Whether you are fixing a meal for your family or a meal for the two of you, use that time to be together.
2. PUT DOWN THE PHONE
Being in the same room but occupied by different things is good. Being in the same room and sharing in the same experiences is better.
We don’t have to eliminate everything that could possibly be a distraction. The goal is not to sit in an empty room staring at each other. The goal is to be fully engaged in whatever it is we are doing together. One of the biggest distractions we face is our smart phones.
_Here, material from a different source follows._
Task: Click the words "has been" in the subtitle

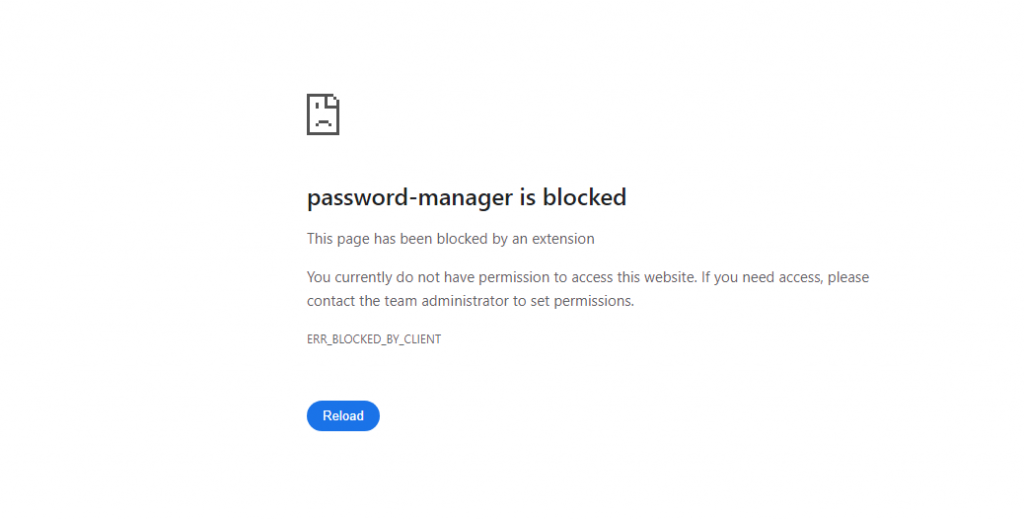Action: 398,239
Sometimes connecting is as simple as not letting the games or social media on our phones occupy us.
Turn the phone off, or at least switch it to silent, put it down, and engage in what is happening with your spouse.
3. DITCH DATE NIGHT
Going out on a date every once in a while, especially if you have kids, is a great idea. What isn’t a great idea is thinking that if you can’t do it the “right” way then it isn’t worth doing at all. So, don’t actually ditch date night, but ditch the idea that date night needs to be something elaborate, special, and dramatically different than your day-to-day.
So many times I have heard people talk about strengthening marriage relationships and the first suggestion was almost always to schedule a regular date night with your spouse. I would usually tune out after that because what most people meant when they said date night was to go out of the house and spend money on dinner and a movie, or a show, or an event, or some other special thing you wouldn’t normally do. That just wasn’t feasible for us financially or logistically most of the time.
Over time I have come to realize that my date night doesn’t need to look like this. We ditched the idea of a special date night and embraced the idea of spending meaningful time together no matter what we were doing. When our oldest kids were younger it was staying up after they were in bed to watch a movie. Now that they are old enough to babysit we can leave kids home to run errands or visit with friends, just the two of us. What we are doing is less important than making sure we do spend time that is just the two of us. We don’t even always leave the house. Sometimes we just stay up late and watch a movie or play a game after the kids are in bed.
Grocery shopping may not be a whole lot of fun or feel very special, but you might be surprised at the conversations that can be started in the cereal aisle you may not have had somewhere else. Give it a shot.
How do you connect with your spouse?